Records for the task —
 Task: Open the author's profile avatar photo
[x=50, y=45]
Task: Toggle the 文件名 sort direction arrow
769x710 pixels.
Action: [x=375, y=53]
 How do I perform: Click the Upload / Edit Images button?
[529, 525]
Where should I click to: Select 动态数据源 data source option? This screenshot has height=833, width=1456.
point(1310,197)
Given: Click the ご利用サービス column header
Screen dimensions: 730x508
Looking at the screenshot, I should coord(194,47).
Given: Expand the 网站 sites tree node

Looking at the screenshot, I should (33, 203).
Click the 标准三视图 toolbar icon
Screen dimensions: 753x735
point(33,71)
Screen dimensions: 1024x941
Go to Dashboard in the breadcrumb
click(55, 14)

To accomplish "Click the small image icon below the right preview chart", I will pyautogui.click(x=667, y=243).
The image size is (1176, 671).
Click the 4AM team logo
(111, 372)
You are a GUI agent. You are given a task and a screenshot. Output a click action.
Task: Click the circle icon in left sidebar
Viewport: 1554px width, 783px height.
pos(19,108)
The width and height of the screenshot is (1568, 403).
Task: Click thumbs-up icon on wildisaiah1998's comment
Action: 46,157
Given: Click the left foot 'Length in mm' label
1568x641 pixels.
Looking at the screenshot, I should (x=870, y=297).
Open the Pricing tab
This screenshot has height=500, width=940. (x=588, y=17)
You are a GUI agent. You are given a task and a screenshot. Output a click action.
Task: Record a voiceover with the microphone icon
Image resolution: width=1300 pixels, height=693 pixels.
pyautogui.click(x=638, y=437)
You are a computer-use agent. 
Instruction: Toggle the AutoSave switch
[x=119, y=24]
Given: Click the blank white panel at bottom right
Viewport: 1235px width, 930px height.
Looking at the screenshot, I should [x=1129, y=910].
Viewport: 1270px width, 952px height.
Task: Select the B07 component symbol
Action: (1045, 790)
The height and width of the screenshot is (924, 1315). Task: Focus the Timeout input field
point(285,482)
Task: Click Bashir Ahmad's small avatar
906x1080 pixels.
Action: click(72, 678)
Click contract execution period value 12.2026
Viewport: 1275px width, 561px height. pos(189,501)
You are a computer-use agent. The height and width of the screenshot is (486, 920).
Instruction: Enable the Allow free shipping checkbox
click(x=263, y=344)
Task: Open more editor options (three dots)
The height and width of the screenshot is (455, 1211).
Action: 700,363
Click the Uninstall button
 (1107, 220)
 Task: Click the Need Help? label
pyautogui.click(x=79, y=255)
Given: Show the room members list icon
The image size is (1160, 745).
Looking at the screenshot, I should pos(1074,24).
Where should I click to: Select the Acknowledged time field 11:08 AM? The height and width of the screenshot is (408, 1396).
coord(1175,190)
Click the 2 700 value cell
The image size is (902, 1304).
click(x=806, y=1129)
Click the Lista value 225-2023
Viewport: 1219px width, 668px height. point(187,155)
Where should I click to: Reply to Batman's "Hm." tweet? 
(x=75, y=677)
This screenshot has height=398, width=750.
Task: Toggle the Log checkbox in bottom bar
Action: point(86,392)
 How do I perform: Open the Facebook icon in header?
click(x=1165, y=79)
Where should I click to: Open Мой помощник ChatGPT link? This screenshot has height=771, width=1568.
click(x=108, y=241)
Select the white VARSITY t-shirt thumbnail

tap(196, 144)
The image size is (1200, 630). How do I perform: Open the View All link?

What to work on — Could you copy out all of the records above exactly?

Written response —
 Task: Open the author's profile avatar photo
[x=50, y=45]
Task: Toggle the 文件名 sort direction arrow
769x710 pixels.
Action: [x=375, y=53]
 How do I perform: Click the Upload / Edit Images button?
[529, 525]
Where should I click to: Select 动态数据源 data source option? This screenshot has height=833, width=1456.
point(1310,197)
Given: Click the ご利用サービス column header
Screen dimensions: 730x508
Looking at the screenshot, I should coord(194,47).
Given: Expand the 网站 sites tree node

Looking at the screenshot, I should (33, 203).
Click the 标准三视图 toolbar icon
Screen dimensions: 753x735
point(33,71)
Screen dimensions: 1024x941
Go to Dashboard in the breadcrumb
click(55, 14)

To accomplish "Click the small image icon below the right preview chart", I will pyautogui.click(x=667, y=243).
The image size is (1176, 671).
Click the 4AM team logo
(111, 372)
You are a GUI agent. You are given a task and a screenshot. Output a click action.
Task: Click the circle icon in left sidebar
Viewport: 1554px width, 783px height.
pos(19,108)
The width and height of the screenshot is (1568, 403).
Task: Click thumbs-up icon on wildisaiah1998's comment
Action: 46,157
Given: Click the left foot 'Length in mm' label
1568x641 pixels.
Looking at the screenshot, I should (x=870, y=297).
Open the Pricing tab
This screenshot has height=500, width=940. (x=588, y=17)
You are a GUI agent. You are given a task and a screenshot. Output a click action.
Task: Record a voiceover with the microphone icon
Image resolution: width=1300 pixels, height=693 pixels.
pyautogui.click(x=638, y=437)
You are a computer-use agent. 
Instruction: Toggle the AutoSave switch
[x=119, y=24]
Given: Click the blank white panel at bottom right
Viewport: 1235px width, 930px height.
Looking at the screenshot, I should [x=1129, y=910].
Viewport: 1270px width, 952px height.
Task: Select the B07 component symbol
Action: (1045, 790)
The height and width of the screenshot is (924, 1315). Task: Focus the Timeout input field
point(285,482)
Task: Click Bashir Ahmad's small avatar
906x1080 pixels.
Action: click(72, 678)
Click contract execution period value 12.2026
Viewport: 1275px width, 561px height. pos(189,501)
You are a computer-use agent. The height and width of the screenshot is (486, 920).
Instruction: Enable the Allow free shipping checkbox
click(x=263, y=344)
Task: Open more editor options (three dots)
The height and width of the screenshot is (455, 1211).
Action: 700,363
Click the Uninstall button
 (1107, 220)
 Task: Click the Need Help? label
pyautogui.click(x=79, y=255)
Given: Show the room members list icon
The image size is (1160, 745).
Looking at the screenshot, I should pos(1074,24).
Where should I click to: Select the Acknowledged time field 11:08 AM? The height and width of the screenshot is (408, 1396).
coord(1175,190)
Click the 2 700 value cell
The image size is (902, 1304).
click(x=806, y=1129)
Click the Lista value 225-2023
Viewport: 1219px width, 668px height. point(187,155)
Where should I click to: Reply to Batman's "Hm." tweet? 
(x=75, y=677)
This screenshot has height=398, width=750.
Task: Toggle the Log checkbox in bottom bar
Action: point(86,392)
 How do I perform: Open the Facebook icon in header?
click(x=1165, y=79)
Where should I click to: Open Мой помощник ChatGPT link? This screenshot has height=771, width=1568.
click(x=108, y=241)
Select the white VARSITY t-shirt thumbnail

tap(196, 144)
The image size is (1200, 630). How do I perform: Open the View All link?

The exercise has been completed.